== Extract to read ==
========================
2. Prioritising Digital Talent Building and Digital Transformation – more technological capacity development efforts should be directed at building communications infrastructure and digitalisation of systems, equipping training centres with technology infrastructure, and developing the skills necessary for addressing the production requirements of niche goods and services for the international market.
Expanding e-government services for increased efficiencies and minimising corruption, ensuring end-to-end transparency using blockchain technology, instituting a digital cadastre and a modern national addressing system to improve transport and logistics as well as transparent and integrated management and administration of property including land and mineral resources, and ensuring quality virtual spaces for borderless networking in education and training, are key items of the digital agenda. The efficiency of the Port of Mombasa, for example, depends on digitalisation as the nervous system for a maritime single window system and enhanced turnaround times.
The health sector is a key beneficiary of digitalisation through telemedicine and efficiency gains from integrated records management, complete with geolocation parameters. COVID-19 has proven that deploying geospatial mapping technologies is key to sharing the visual and location-based intelligence needed for sound public health management besides the better-known application in natural resource management. Business models that promote vertical integration thrive on digitally enhanced connectivity, hence enabling diversification and synergy of roles to promote outcomes within a given line of products and services – a perfect recipe for growing the economy by empowering diverse sector players.
The enabling environment expected from good governance will attract the private sector to invest more in technology and technologically enabled businesses, transport and logistics included. With these crucial steps, more public-private partnerships (PPP) can be secured to accelerate development outcomes.
These proposed areas are viable and qualify as points of reflection for the next big agenda for the socioeconomic transformation journey of Kenya in particular and Africa in general.
By Nashon Adero
The author is a lecturer at Taita Taveta University, Kenya, a research consultant, a youth mentor, and a geospatial and systems modelling expert with ESIPPS Africa.
========================
== Extracted information ==
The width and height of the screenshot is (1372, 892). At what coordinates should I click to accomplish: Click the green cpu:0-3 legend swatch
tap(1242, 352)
========================
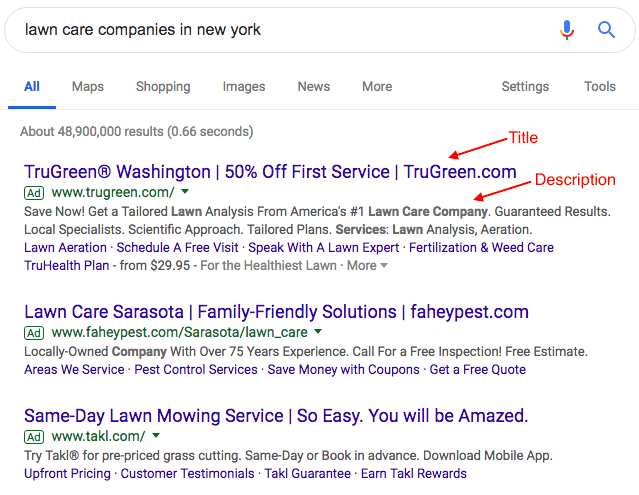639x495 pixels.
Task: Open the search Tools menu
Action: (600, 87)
========================
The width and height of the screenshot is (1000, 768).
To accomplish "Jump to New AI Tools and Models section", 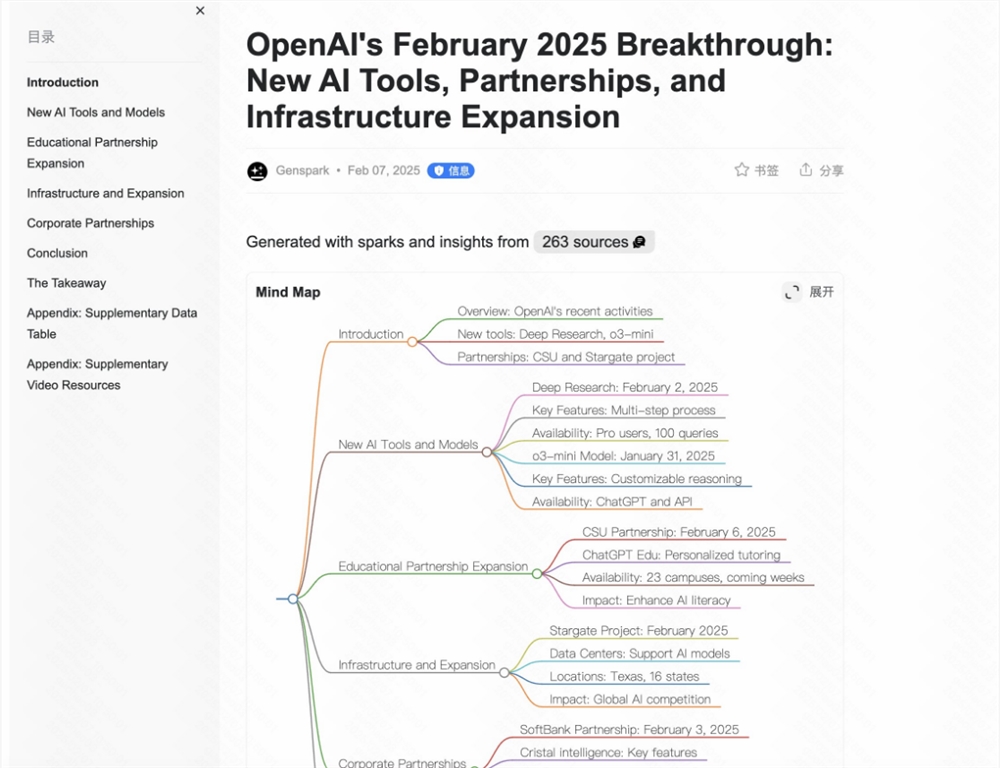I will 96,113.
========================
== Brief ==
Reproduce the passage on digital transformation in Kenya verbatim, from "By Nashon Adero" up to and including "with ESIPPS Africa.".

== Answer to the exercise ==
By Nashon Adero
The author is a lecturer at Taita Taveta University, Kenya, a research consultant, a youth mentor, and a geospatial and systems modelling expert with ESIPPS Africa.